### [PROBLEM REQUIREMENTS]
Check the entries below and say how many lines include the word "right". No other text is wanted.

### [EXTRACTED MATERIAL]
_ _ _ _ _

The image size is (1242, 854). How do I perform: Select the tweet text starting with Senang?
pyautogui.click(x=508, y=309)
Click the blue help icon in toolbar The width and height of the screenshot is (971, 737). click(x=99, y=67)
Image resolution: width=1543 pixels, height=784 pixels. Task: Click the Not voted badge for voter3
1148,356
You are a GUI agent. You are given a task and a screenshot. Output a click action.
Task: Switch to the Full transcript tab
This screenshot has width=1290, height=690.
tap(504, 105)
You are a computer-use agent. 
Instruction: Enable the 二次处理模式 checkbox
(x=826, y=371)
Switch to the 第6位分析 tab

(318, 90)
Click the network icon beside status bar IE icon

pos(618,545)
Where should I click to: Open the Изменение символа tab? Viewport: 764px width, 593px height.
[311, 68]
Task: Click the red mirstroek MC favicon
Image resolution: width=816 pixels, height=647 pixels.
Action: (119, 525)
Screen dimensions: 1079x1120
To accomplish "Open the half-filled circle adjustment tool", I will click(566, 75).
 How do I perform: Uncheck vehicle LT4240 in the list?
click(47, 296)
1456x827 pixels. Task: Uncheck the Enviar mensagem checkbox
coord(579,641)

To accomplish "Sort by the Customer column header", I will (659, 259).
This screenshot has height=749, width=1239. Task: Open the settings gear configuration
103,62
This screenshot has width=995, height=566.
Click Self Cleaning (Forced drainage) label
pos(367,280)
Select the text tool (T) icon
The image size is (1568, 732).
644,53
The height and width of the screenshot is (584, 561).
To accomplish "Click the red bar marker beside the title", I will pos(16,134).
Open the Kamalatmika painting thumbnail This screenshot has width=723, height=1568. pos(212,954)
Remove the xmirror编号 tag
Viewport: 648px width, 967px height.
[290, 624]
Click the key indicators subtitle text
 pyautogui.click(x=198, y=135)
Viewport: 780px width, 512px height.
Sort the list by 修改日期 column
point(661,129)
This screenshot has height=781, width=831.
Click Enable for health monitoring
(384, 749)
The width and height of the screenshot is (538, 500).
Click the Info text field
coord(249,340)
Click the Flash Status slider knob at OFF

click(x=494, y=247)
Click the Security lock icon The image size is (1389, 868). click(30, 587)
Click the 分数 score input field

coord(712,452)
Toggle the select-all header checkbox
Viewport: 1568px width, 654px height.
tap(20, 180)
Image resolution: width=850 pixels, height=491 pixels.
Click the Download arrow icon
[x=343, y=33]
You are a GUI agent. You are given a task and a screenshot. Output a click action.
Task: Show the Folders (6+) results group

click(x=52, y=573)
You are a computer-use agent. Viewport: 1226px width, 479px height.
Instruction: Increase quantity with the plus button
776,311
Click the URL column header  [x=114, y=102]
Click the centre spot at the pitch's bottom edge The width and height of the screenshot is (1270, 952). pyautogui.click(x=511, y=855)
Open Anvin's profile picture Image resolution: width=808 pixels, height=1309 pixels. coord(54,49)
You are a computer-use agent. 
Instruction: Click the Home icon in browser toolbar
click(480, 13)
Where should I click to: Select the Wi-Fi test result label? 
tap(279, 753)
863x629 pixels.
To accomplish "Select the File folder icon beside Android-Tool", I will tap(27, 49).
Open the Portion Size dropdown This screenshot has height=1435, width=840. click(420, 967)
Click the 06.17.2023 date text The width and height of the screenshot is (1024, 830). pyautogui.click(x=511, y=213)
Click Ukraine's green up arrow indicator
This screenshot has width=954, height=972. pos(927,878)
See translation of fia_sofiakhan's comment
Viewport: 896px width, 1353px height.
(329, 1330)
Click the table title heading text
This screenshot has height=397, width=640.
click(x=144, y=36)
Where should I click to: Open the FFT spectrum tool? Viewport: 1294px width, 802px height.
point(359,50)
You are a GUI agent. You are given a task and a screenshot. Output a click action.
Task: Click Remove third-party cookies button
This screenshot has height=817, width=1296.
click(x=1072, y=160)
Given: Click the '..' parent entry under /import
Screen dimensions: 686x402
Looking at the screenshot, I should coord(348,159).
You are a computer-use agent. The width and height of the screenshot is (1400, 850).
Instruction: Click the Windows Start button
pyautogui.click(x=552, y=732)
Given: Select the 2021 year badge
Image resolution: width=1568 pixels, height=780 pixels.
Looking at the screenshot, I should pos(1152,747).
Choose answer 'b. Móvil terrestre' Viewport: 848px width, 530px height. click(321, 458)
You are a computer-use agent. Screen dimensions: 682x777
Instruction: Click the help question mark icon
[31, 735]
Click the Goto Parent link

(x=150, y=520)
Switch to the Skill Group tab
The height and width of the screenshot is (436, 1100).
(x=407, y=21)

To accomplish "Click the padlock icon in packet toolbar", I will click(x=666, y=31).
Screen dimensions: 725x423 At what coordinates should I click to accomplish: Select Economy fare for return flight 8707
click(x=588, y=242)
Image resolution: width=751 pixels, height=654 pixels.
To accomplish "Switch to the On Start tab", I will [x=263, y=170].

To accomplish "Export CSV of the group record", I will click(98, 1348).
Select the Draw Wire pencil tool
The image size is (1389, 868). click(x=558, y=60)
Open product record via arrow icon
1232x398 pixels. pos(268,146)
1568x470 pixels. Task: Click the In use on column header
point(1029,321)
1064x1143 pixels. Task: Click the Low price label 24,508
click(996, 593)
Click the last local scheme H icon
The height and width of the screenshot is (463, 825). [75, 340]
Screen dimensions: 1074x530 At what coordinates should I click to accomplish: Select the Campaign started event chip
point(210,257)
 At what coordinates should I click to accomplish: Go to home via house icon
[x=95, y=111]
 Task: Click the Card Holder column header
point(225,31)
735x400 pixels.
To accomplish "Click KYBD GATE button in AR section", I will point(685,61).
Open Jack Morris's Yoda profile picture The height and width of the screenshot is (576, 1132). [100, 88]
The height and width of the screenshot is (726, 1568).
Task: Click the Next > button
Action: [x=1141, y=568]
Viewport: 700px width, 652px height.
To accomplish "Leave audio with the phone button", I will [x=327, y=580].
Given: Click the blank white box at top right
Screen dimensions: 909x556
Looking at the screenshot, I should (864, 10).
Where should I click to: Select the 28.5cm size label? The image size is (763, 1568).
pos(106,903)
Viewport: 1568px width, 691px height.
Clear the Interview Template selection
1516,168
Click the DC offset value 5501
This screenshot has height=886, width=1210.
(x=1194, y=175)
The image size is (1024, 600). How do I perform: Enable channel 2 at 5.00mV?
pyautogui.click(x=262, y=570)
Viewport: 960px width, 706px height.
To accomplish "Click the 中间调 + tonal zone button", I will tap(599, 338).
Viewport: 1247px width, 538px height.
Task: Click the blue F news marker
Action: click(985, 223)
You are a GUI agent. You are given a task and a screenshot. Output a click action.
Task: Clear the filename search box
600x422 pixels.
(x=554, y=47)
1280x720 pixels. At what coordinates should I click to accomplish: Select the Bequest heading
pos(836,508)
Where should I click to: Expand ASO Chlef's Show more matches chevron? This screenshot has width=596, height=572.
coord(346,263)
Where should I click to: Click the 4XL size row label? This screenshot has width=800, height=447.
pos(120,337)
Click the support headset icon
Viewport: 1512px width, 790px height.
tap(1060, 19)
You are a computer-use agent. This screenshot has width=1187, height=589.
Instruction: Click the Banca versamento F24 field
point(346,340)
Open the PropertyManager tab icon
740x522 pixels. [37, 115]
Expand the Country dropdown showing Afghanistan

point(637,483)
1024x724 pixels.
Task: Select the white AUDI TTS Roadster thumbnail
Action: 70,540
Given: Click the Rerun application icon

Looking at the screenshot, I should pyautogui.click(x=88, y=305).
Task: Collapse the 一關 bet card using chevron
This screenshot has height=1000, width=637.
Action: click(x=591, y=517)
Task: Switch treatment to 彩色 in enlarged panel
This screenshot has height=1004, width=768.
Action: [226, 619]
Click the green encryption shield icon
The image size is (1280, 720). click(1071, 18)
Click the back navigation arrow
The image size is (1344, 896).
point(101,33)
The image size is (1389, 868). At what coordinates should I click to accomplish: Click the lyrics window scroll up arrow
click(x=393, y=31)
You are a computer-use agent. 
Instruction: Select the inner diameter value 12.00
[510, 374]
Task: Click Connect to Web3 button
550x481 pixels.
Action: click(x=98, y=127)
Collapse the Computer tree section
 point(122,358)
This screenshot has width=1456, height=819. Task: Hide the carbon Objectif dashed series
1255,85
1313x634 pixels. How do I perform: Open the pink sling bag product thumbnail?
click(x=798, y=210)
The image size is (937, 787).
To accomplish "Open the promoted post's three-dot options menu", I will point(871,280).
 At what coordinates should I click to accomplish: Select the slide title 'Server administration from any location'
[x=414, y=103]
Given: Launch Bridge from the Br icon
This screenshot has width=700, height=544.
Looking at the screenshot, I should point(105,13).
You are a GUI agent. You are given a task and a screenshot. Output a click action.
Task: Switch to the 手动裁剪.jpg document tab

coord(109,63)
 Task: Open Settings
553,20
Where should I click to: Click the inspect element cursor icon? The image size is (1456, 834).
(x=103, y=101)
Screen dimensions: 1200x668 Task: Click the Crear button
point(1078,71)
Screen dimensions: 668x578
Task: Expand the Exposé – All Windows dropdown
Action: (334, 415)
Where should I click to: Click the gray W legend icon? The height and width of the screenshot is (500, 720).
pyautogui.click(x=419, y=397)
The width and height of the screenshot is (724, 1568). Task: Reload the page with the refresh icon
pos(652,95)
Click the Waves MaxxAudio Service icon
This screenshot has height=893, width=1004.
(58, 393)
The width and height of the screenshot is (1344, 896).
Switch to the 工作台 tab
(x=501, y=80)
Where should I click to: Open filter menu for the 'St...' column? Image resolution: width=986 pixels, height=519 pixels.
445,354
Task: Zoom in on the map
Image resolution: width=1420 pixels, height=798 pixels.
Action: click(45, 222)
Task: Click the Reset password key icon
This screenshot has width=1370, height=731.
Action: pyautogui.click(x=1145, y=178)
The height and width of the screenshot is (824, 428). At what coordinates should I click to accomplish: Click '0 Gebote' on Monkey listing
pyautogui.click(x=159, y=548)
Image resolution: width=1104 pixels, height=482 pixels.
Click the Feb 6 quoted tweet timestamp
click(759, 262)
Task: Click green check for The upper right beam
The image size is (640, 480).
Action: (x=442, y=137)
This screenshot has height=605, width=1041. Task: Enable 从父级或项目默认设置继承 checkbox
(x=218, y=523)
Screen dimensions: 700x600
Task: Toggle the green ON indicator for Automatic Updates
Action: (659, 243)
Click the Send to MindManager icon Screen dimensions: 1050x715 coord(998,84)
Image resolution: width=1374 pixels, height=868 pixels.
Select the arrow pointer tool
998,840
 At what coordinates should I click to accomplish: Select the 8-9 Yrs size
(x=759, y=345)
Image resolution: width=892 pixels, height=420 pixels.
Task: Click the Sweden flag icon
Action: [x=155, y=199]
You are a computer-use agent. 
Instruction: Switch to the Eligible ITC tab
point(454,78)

_ _ _ _ _

### [THE ANSWER]
2